== WORKING DATA ==
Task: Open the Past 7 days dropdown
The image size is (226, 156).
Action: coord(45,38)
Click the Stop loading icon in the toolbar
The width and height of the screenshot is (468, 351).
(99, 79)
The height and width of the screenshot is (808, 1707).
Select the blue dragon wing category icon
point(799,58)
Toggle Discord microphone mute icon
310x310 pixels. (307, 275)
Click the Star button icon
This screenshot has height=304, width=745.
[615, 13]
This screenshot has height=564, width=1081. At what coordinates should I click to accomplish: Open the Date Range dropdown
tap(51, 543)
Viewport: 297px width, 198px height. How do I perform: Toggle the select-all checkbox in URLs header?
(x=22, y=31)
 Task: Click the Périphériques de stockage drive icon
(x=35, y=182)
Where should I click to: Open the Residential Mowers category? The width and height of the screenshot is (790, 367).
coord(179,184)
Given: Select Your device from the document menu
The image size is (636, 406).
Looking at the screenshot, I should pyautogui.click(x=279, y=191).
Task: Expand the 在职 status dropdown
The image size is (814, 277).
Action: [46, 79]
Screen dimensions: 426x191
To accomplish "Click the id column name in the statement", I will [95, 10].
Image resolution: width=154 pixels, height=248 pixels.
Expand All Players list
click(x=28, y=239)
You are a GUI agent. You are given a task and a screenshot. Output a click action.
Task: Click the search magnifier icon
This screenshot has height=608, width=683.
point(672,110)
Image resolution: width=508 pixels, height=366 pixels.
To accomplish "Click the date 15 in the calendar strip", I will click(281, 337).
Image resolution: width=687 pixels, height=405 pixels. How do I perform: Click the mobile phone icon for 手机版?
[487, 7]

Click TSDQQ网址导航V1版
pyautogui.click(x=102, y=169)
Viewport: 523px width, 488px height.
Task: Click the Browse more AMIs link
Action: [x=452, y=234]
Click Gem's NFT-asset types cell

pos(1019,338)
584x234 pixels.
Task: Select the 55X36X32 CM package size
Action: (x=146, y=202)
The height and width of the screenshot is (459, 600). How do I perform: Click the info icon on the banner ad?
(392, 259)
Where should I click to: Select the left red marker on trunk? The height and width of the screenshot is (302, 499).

== PROBLEM TO WORK ON ==
Nothing but the lines from the one with "This screenshot has height=564, width=1081." to the last line of the data should appear in the answer, each exactly as it stands.

== RESPONSE TO THE EXERCISE ==
This screenshot has height=564, width=1081. At what coordinates should I click to accomplish: Open the Date Range dropdown
tap(51, 543)
Viewport: 297px width, 198px height. How do I perform: Toggle the select-all checkbox in URLs header?
(x=22, y=31)
 Task: Click the Périphériques de stockage drive icon
(x=35, y=182)
Where should I click to: Open the Residential Mowers category? The width and height of the screenshot is (790, 367).
coord(179,184)
Given: Select Your device from the document menu
The image size is (636, 406).
Looking at the screenshot, I should pyautogui.click(x=279, y=191).
Task: Expand the 在职 status dropdown
The image size is (814, 277).
Action: [46, 79]
Screen dimensions: 426x191
To accomplish "Click the id column name in the statement", I will [95, 10].
Image resolution: width=154 pixels, height=248 pixels.
Expand All Players list
click(x=28, y=239)
You are a GUI agent. You are given a task and a screenshot. Output a click action.
Task: Click the search magnifier icon
This screenshot has height=608, width=683.
point(672,110)
Image resolution: width=508 pixels, height=366 pixels.
To accomplish "Click the date 15 in the calendar strip", I will click(281, 337).
Image resolution: width=687 pixels, height=405 pixels. How do I perform: Click the mobile phone icon for 手机版?
[487, 7]

Click TSDQQ网址导航V1版
pyautogui.click(x=102, y=169)
Viewport: 523px width, 488px height.
Task: Click the Browse more AMIs link
Action: [x=452, y=234]
Click Gem's NFT-asset types cell

pos(1019,338)
584x234 pixels.
Task: Select the 55X36X32 CM package size
Action: (x=146, y=202)
The height and width of the screenshot is (459, 600). How do I perform: Click the info icon on the banner ad?
(392, 259)
Where should I click to: Select the left red marker on trunk? The height and width of the screenshot is (302, 499).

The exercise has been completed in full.